OIG also found instances where MAOs requested further documentation that led to a denial of care when it was not furnished, as such additional documentation was not required to determine medical necessity. OIG’s reviewers found that either sufficient clinical information was in the medical record to authorize the care or the documentation requested was already contained in the medical record.

Payment Denials

OIG found in the study that 18% of payment denials fully met Medicare coverage rules and MAO payment policies. As a result of these denials, payment was delayed or precluded for services that should have been paid.

OIG found that common reasons for these inappropriate payment denials were human error in conducting manual reviews (for example, the reviewer not recognizing that a skilled nursing facility (SNF) was an in-network provider), and inaccurate programming.

OIG also found that advanced imaging services (including MRIs and CT scans), stays in post-acute facilities (including SNFs and inpatient rehabilitation facilities), and injections were the services that were most prominent in the inappropriate denials that should have been authorized for care and payment in accordance with Medicare coverage rules.

OIG Recommendations

Based on the study, OIG recommended that:

  • CMS should issue new guidance on both the appropriate and inappropriate use of MAO clinical criteria that are not contained in Medicare coverage rules. In particular, OIG recommended that CMS should more clearly define what it means when it states that MAO clinical criteria may not be “more restrictive” than Medicare coverage rules.

  • CMS should update its audit protocols to address issues identified in the report such as MAO use of clinical criteria and/or examine particular service types that led to more denials. OIG suggests CMS should consider enforcement actions for MAOs that demonstrate a pattern of inappropriate payment denials.

  • CMS should direct MAOs to identify and address the reasons that led to human errors.

CMS reviewed the OIG report and concurred with each of OIG’s recommendations. Those recommendations can affect future coverage decisions as well as utilization of prior authorization tools. AHIP, a national association of health care insurers, challenged the OIG’s sample size as inappropriate to support the agency’s conclusions, and defended prior authorization tools.

Takeaways

Given CMS’s concurrence with the report’s findings, we recommend that MAOs track these issues over the next several months in advance of CMS’s Final Rate Announcement for CY 2024.

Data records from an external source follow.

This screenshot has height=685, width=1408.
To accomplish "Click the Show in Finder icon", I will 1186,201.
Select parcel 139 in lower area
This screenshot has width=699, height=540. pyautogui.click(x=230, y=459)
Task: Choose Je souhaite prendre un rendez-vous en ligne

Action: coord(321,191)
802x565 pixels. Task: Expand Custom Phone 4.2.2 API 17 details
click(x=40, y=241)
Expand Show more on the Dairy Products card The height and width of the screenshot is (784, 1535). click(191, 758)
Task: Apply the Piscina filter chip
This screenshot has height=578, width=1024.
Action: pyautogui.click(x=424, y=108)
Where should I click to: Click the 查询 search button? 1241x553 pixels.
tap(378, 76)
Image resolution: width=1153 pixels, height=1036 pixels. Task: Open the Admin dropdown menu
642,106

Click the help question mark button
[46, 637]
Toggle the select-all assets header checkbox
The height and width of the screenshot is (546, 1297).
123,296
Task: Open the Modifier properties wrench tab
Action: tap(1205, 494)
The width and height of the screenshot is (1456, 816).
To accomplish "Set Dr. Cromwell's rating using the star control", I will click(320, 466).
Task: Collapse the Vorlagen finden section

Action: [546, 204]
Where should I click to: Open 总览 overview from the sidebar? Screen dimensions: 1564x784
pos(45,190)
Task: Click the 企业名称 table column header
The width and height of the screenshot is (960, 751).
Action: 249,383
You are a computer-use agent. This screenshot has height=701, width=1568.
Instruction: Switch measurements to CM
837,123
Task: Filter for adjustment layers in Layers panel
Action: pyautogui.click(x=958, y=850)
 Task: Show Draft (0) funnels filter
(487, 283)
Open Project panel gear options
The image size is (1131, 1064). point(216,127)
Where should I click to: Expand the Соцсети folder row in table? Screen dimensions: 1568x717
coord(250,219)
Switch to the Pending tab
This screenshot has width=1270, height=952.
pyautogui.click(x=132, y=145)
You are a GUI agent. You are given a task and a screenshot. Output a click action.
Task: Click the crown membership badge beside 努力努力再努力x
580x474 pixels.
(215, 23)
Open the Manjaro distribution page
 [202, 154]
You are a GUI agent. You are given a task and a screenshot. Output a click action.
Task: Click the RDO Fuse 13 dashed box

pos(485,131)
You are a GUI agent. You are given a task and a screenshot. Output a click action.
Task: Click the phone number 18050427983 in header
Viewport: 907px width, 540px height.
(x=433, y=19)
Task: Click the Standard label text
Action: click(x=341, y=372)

MAOs should also be aware of potential False Claims Act (FCA) exposure in this area. FCA exposure can arise when a company seeks and receives payments despite being out of compliance with the basic terms for its participation. If an MAO knew it was denying claims that should be paid because they would be covered under traditional Medicare, but the MAO was still collecting full capitation, it is possible that a whistleblower or the government may pursue FCA liability. This risk warrants attention because whistleblowers can bring qui tam suits under the FCA, with resulting high costs for defense and potentially high penalties if a violation is proven (or settled to avoid further litigation). That said, an FCA suit based on this theory would raise serious questions, including whether any non-payment actually met the FCA’s “knowingly” standard (which includes reckless disregard), or whether any non-payment met the materiality threshold necessary to demonstrate a violation of the FCA.